Technology and Applied Science: Two Approaches to the Study of Technological Change

When it comes to business and the economy, technology is king. Not only does technology directly affect business decisions and the economy, but technology drives social decision-making and societal capital. Technology in society and business therefore drives technology. In this article we will discuss the relationship between technology and aluminum.

Technological systems are those which enable us to do what humans were able to do in the not-so-distant past. Technological systems are not timeless but are necessarily developing and changing, much like biological organisms. In fact, the definition of technology in this article is an evolving concept. It would not be considered a technological system if it was static, since it is constantly changing and evolving with changing environments and social scientists’ theories on social organization and group dynamics.
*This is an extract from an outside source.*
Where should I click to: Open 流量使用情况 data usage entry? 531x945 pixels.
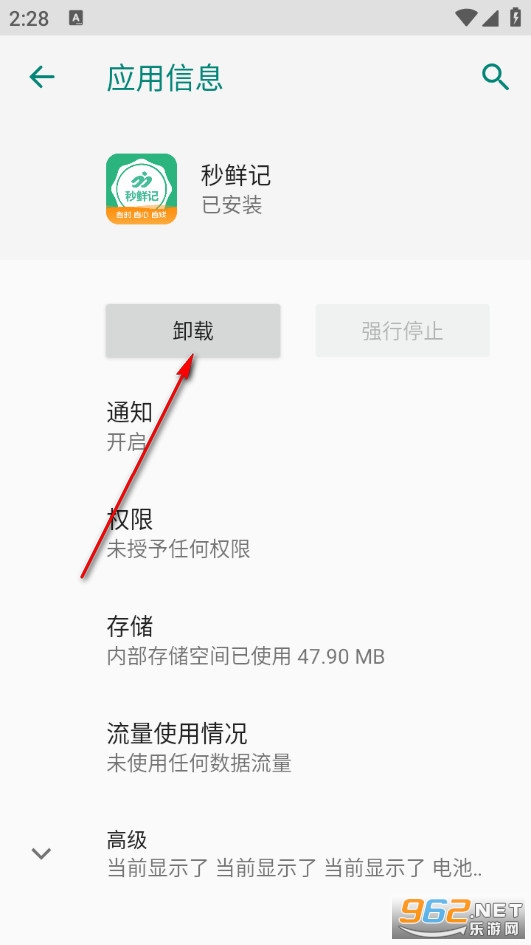265,748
The early inhabitants of the Earth were highly complex, because they could not have developed complex technological innovations without the help of their technological advances. And humans in the Stone Age were even less complex than complex humans of today. Nevertheless, humans managed to produce complex tools and implements, such that they may well have been the first real culture on earth. Thus, although humans existed for thousands of years without any visible culture before the beginning of the twentieth century, we can take some comfort in our idea that they were technologically advanced enough to produce such diverse forms of culture as we know them today.

The cultural approach considers human societies as being composed of complex interactions within a single structure. The theory says that one can speak of culture when one speaks of technological innovations. Cultural change is thus considered a measure of technological change. By contrast, the analytical category limits technological change to the effect of technological innovations have on the extent of customization possible for a given product within the given environment. This way, technological change is considered as a feature of the product, rather than a defining element of the product itself.

The analytical category does, however, admit instances where people’s desires and need have been generalized beyond their individual contexts. Such instances would, for example, constitute “a desire to modify things, which alters specific goods produced by techne.” In this way, the technological categories provide a much wider definition than the strictly linguistic one. In addition, the category does not restrict technological change to human societies or to technology per se. The analysis also extends to all parts of the world, as there are technological innovations occurring in all parts of the world.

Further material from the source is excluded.